Guru adalah pelaku perubahan. Itulah sebenarnya hakekat terdalam keberadaan seorang guru.
Dengan kegiatannya mengajar, ia membentuk identitas keguruannya. Melalui identitas inilah
ia mengukuhkan dirinya sebagai pelaku perubahan. Kegiatan mengajar yang dilakukan guru
di kelas akan memberikan perubahan dalam diri siswanya yang akan berguna bagi hidupnya
mengatasi batas-batas kelas. Sebagai pelaku perubahan, guru menngubah siswa menjadi lebih
baik, lebih pandai, lebih memiliki ketrampilan yang berguna bagi pengembangan profesi
mereka dalam masyarakat. Guru membuat siswa memahami persoalan dengan lebih jernih
sehingga mampu membuat keputusan dan bertindak secara tepat dan bertanggungjawab dalam
hidup mereka. Guru yang baik membuat siswa siap terjun secara aktif dalam masyarakat
sehingga mampu membangun dan menciptakan tatanan masyarakat yang lebih baik dari yang
sekarang ini mereka alami.
Berbagai Tarikan Kepentingan

Tantangan pertama yang mesti dihadapi guru dalam mengukuhkan identitas dirinya sebagai
pelaku perubahan adalah menyadari berbagai macam tarikan kepentingan kekuasaan yang
menggelayuti profesi mereka sebagai guru. Guru selalu berada dalam tegangan kelompok
kepentingan yang berpotensi mengerdilkan ciri konstruktif dan liberatif yang mereka miliki.
Guru bisa menjadi pelanggeng status quo atau pembangun tatanan baru. Guru mampu terlibat
dalam proses pencerahan, pemberdayaan, dan partisipasi dalam masyarakat. Namun guru juga
bisa terjebak pada kelompok kepentingan tertentu yang menjadikan mereka sekedar alat-alat
kepentingan ideologis kelompok mapan. Yang pertama berbicara tentang fungsi liberatif guru,
yang kedua fungsi konservatif.

Cara kita memandang dua fungsi guru tergantung dari bagaimana masyarakat memandang
lembaga pendidikan. Pandangan konvensional mengatakan bahwa bahwa salah satu fungsi
pendidikan adalah sebagai mekanisme pemerataan kesempatan belajar bagi semua.
Pendidikan akan mengidentifikasi dan menyeleksi individu yang memiliki kemampuan
intelektual, bakat-bakat, dan motivasi yang kuat, tidak perduli mereka berasal dari kalangan
mana, entah kaya maupun miskin. Untuk itu, pengalaman mengenyam bangku pendidikan
akan membekali mereka dengan kemampuan, keterampilan dan pengetahuan yang membuat
mereka dapat semakin hidup secara bermartabat dalam masyarakat. Jumlah pengetahuan dan
keterampilan yang mereka peroleh melalui pendidikan akan menjadi kriteria dan indikator
untuk menentukan jenis pekerjaan dan penghargaan materi yang melekat dalam kepemilikan
pengetahuan dan keterampilan tersebut (McNamee dan Miller, 2004, hlm. 14).
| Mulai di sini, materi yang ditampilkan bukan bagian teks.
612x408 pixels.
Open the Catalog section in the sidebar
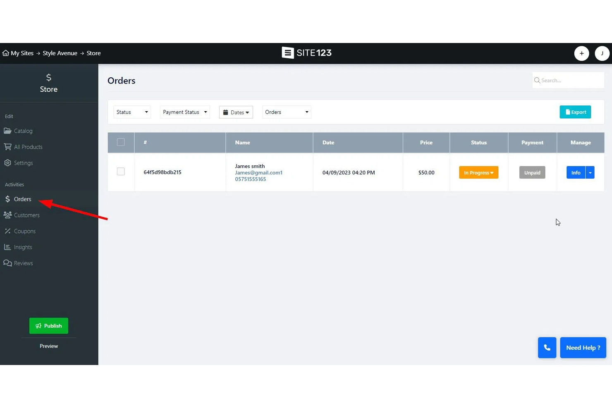click(x=23, y=131)
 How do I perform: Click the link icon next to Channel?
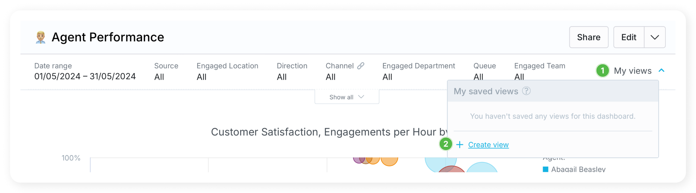pyautogui.click(x=361, y=66)
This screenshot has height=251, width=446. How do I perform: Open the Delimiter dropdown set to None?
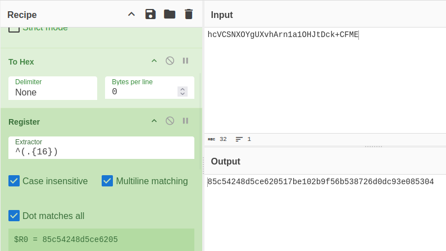coord(53,88)
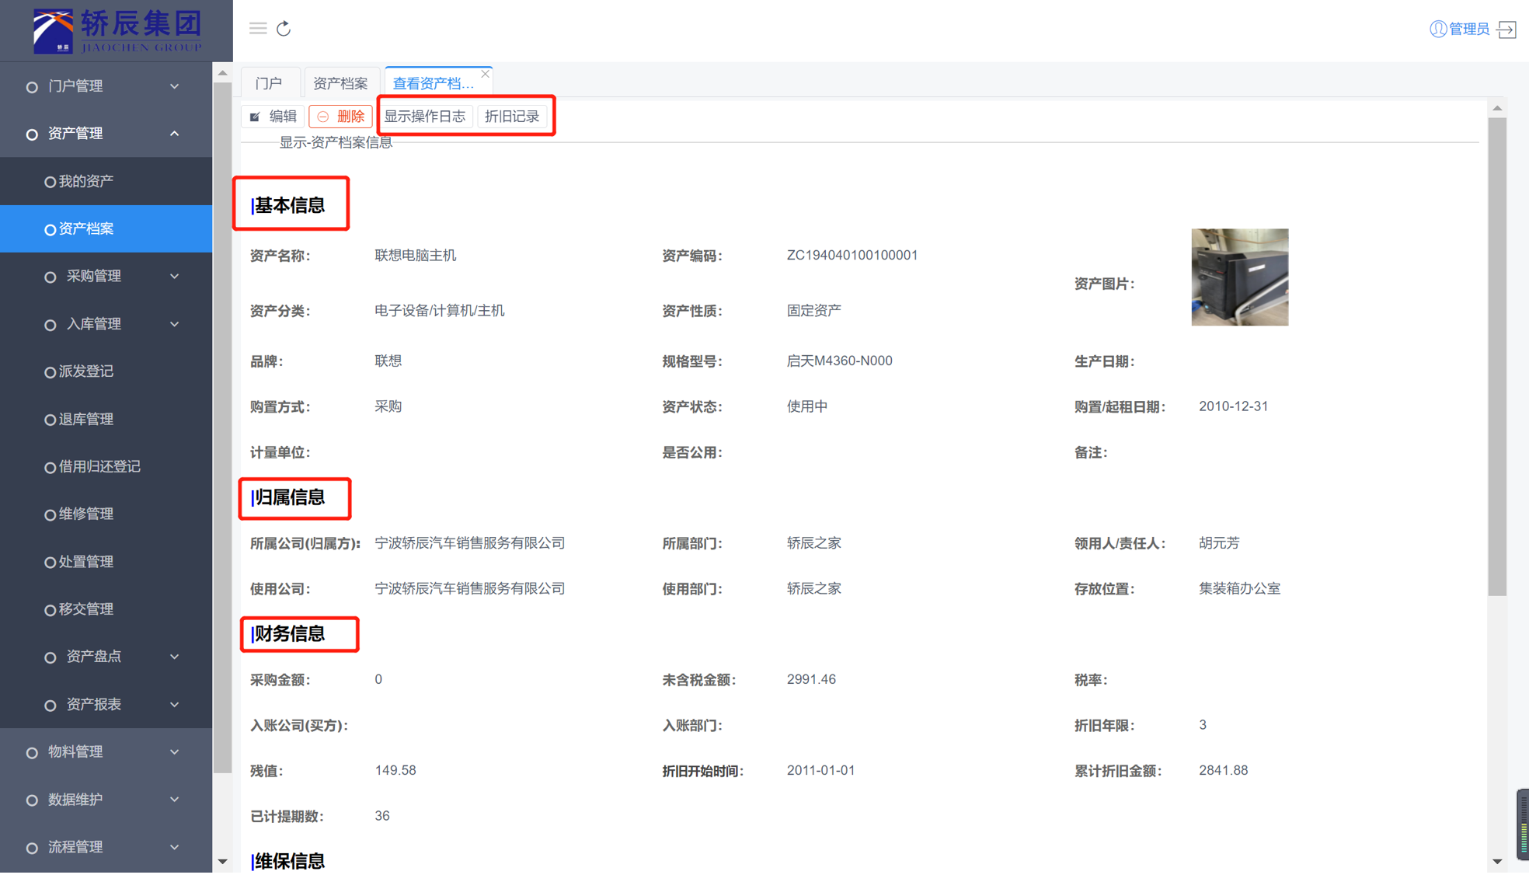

Pandangan ini menganggap bahwa lembaga pendidikan itu bersifat meritokrasi, yaitu,
memberikan kesempatan bagi mereka yang kurang beruntung agar dapat bersaing dan
berlomba dengan mereka yang telah mapan untuk menduduki posisi penting yang lebih
bermartabat dalam masyarakat. Anak-anak keluarga miskin yang ulet, gigih dan mau belajar,
akan dapat mengenyam pendidikan tinggi yang memungkinkan mereka mengalami mobilitas
sosial. Tanpa ada jaminan dan persamaan kesempatan dalam mengenyam pendidikan, anak-
anak orang miskin dan mereka yang secara sosial terpinggirkan tidak dapat bangkit dari
keterpurukannya. Tanpa adanya akses pada pendidikan, mereka akan tetap berkubang dalam
kemiskinan dan kemelaratan tanpa ada jalan terbuka untuk membebaskan diri dari situasi
sosial yang meminggirkannya. Bagi mereka pendidikan menjadi salah satu sarana mobilitas
sosial dalam masyarakat.

Pendidikan membantu mengangkat harkat mereka yang kurang beruntung dalam masyarakat
menjadi setara dengan mereka yang memiliki previlese, entah karena status sosial maupun
warisan kekayaan turun temurun yang memungkinkan anak-anak orang kaya menikmati
keistimewaan dalam kehidupan sosial mereka. Dalam konteks ini, guru memiliki fungsi
liberatif, yaitu, membebaskan mereka dari belenggu kemiskinan dan membuat anak-anak
orang miskin mengalami mobilitas sosial dalam masyarakat.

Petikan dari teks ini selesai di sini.